Wow – This is Why I Want an LLVM Compiler!
A while ago I found an LLVM implementation for the Z80. I downloaded and built it and ran a few examples. Later, someone asked whether it actually supported C++. I figured it would but hadn’t tried it so today i did with delightful results.
This example has two different definitions of the function foo(). The first one takes two arguments and returns the sum. The second takes a single argument and returns it as its value. The main procedure calls foo(1,2) so it should invoke the first foo().
short int foo(short int a, short int b) { short int result = a + b; // r0 + r1 return result; // r0 } short int foo(int a) { int result = a; // r0 return result; // r0 } int main(){ return foo(1,2); }
I was looking to see that i didn’t get a double definition error and what the mechanism for distinguishing was.

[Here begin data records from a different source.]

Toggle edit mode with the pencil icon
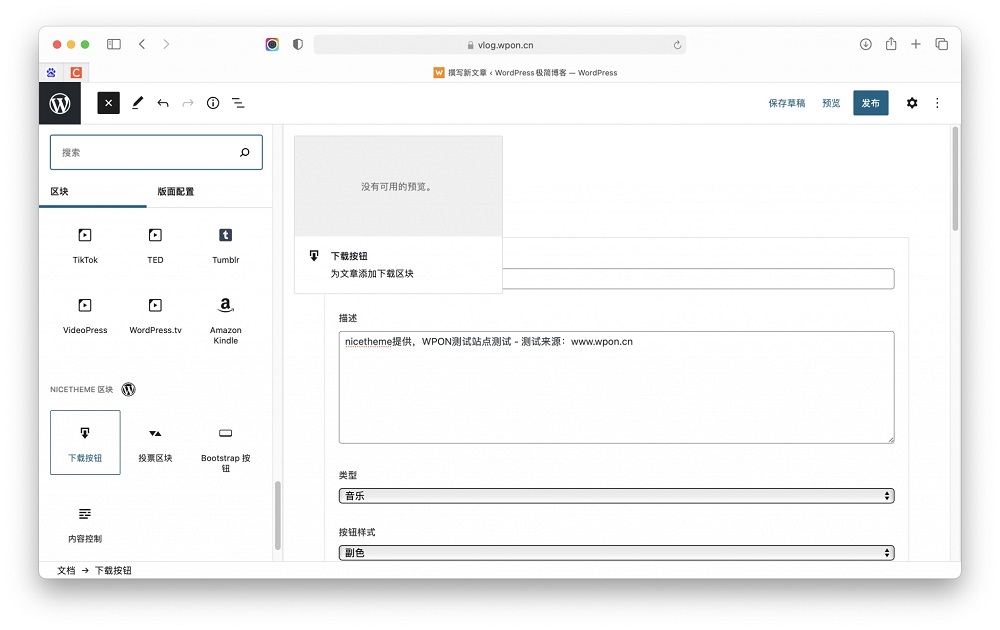1000x630 pixels. pos(138,103)
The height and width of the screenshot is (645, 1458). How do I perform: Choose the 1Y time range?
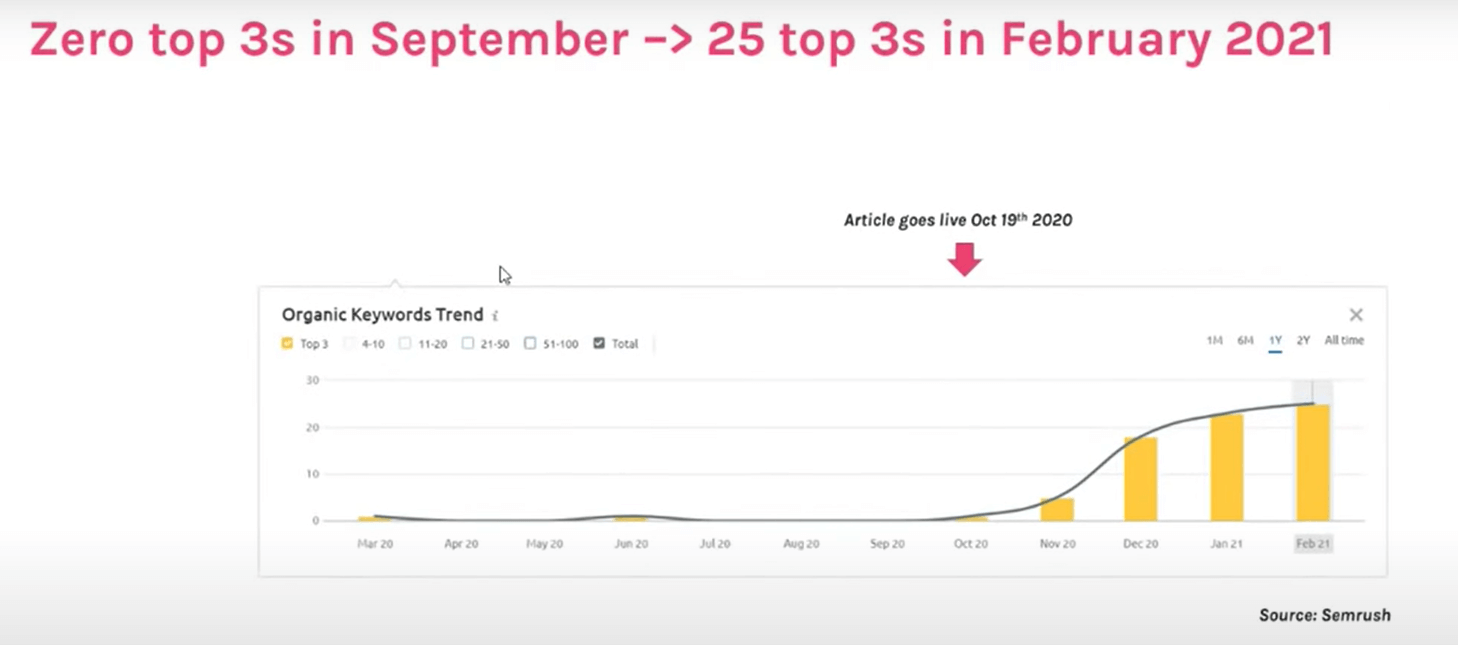(x=1275, y=341)
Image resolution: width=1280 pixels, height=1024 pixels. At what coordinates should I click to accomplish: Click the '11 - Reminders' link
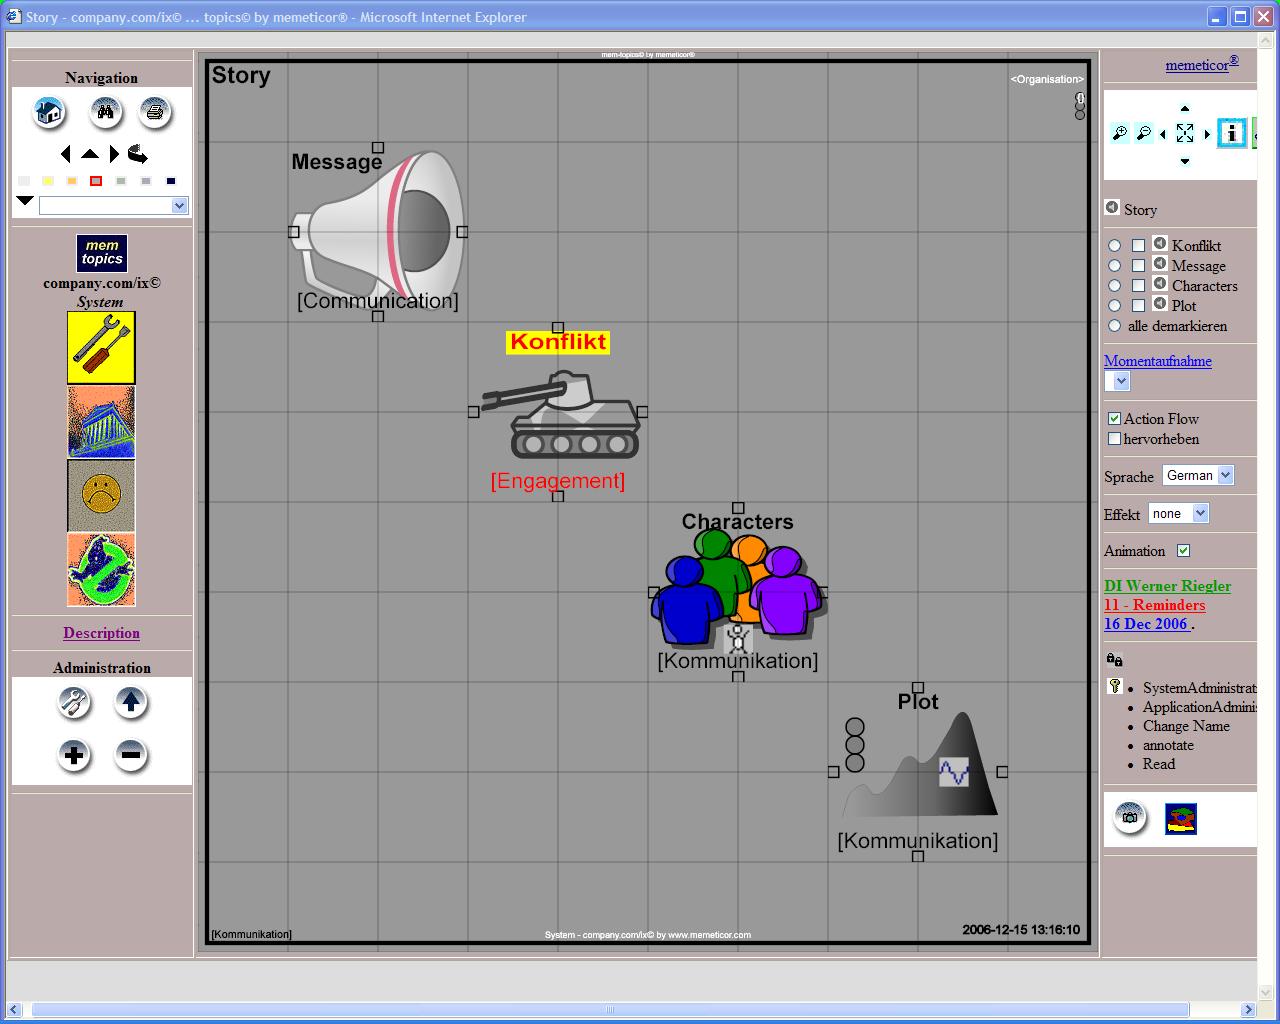click(1154, 605)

.file "exwjr1.cpp" .text .globl _Z3fooss .type _Z3fooss,@function _Z3fooss: push ix push bc ld ix, 0 add ix, sp ld sp, ix ld b, h ld c, l ld l, (ix+6) ld h, (ix+7) add hl, bc pop bc pop ix ret .tmp0: .size _Z3fooss, .tmp0-_Z3fooss .globl _Z3fooi .type _Z3fooi,@function _Z3fooi: ret .tmp1: .size _Z3fooi, .tmp1-_Z3fooi .globl main .type main,@function main: ld hl, 3 ret .tmp2: .size main, .tmp2-main
In fact, I did not get an error, and the way of distinguishing my two foo’s was by tacking the argument types onto the name, so C++ is clearly supported. Two things really impressed me though.
- The second foo variant just returns it’s first argument – Clang generated only a “ret” since the argument was already in HL which is also the return value register.
- My call to foo from main had constant arguments so Clang looked at the code being called and just calculated the result as a constant at compile time. This is nothing short of splendid!
I’m not at all sure what the Z80 code in the first foo is doing but i assume it’s at least correct if not optimal.